Today, I had the pleasure of attending a good friend’s baby shower. It was a perfect day; thirty or so women chatted happily under the sunshine and exchanged giggles amidst arrangements of flowers. My expectant friend looked beautiful. As I gazed at her, I was reminded of a directive I completed in treatment. During group therapy one day, we were asked to identify a part of our body that we hated the most, and then identify a positive use for it. I had chosen my stomach, and then identified pregnancy as an alternative positive use.
Food was in surplus there, and it was glorious. Boxes of muffins and pastries sat upon tables; eggs, home fries, and bagels were aplenty. We all indulged, and after, when we were sitting back admiring my friend’s adorable presents, I overheard someone make a comment about how much weight they had gained and how ashamed they were of it. Even one year ago, this could have been a huge trigger to my eating disorder. When I used to hear comments like this, I would react angrily – (“Why do you have to put yourself down like that?”) – mostly because I was terrified that I had gained weight or appeared fat too. And I was terrified, because I tied the number on the scale to my self-worth. Glancing at my full plate, I was grateful that I was in a good enough space to accept where the other person was at with their personal relationship to food, without feeling the need to internally or externally criticize it.
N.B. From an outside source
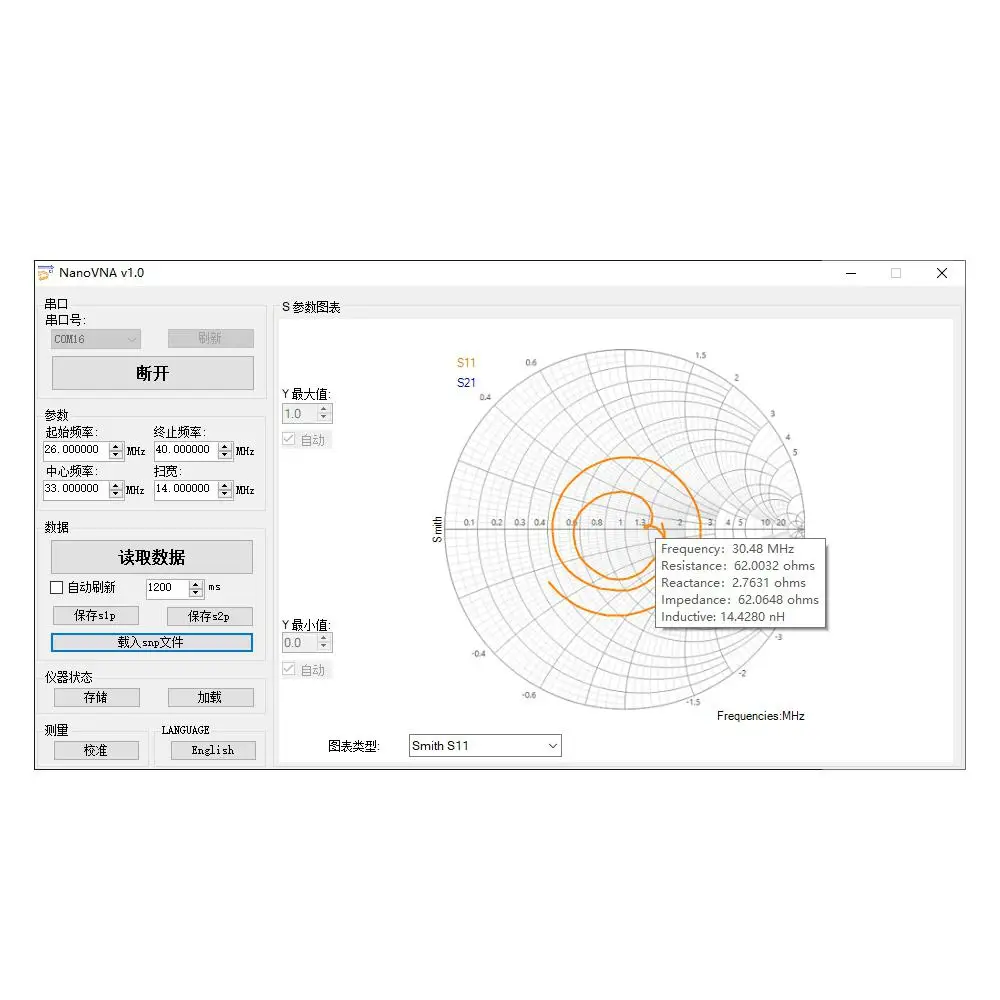Click the 断开 disconnect button
The width and height of the screenshot is (1000, 1000).
152,373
OK. Let’s be honest here. I still have days when I am triggered by a comment. (“But you look so good now that you gained weight!” “Amanda – she has such a sweet, round face.” ). But it’s a quandary, because I certainly don’t look eating disordered. In fact, when I eat the way I’m supposed to, I weigh more than the average lady. Which is where I am now, and believe me, my eating disorder despises that on a daily basis. So, how do you reconcile between a racing mind that tells you you’re ugly and an average-weighted body that tells the world you’re healthy and completely recovered?
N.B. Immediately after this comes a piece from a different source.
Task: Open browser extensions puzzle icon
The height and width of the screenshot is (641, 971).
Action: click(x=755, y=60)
I used to weigh about 50 pounds less than I do now, and as soon as I put the weight back on, I received countless comments from friends and relatives that “I was all better” and that was “behind me”. However, I know much differently. I am in recovery; this is something I will have to take care of for the rest of my life. Five years into recovery, I still have a tendency to not go food shopping on a regular basis, and a friend noted recently that I seem to “pick at food”.
I believe some of the self-reconciliation starts with education, which is why I write this blog. The common depiction of a woman with an eating disorder is an emaciated figure. It is only then that the public expresses concern. But the reality is that a lot of women with eating disorders are of normal weight; in fact, most bulimics are of average or above-average weight. Food and weight is just a symptom; the real gage of a woman’s health is the content of her thought. In our society, we tend to assume people’s insides are healthy if their outsides look good but this is not necessarily the case.
So what worked for me? Telling people about the discrepancy between my mind and my appearance. Letting people know where I was at. For some reason, this seemed to close the gap between “smiley-facebook-photo-Amanda” and “crazy-Amanda-who-thought-last-week-it-might-be-a-good-idea-to-go-back-to-not-eating”. As soon as I let people in, I realized that I wasn’t alone, and that others thought some things similar to myself. Talking about it took the power away from my disease, because disease feeds off isolation and is destructed by connection.
Because, if I listen to it and stay isolated, I won’t get to enjoy beautiful events like baby showers and parties and christenings. Even worse, I won’t get to experience these things in my own life. I can’t wait to come full circle and be able to enjoy my stomach for what it can do, not for what it looks like in a goddamn bathing suit.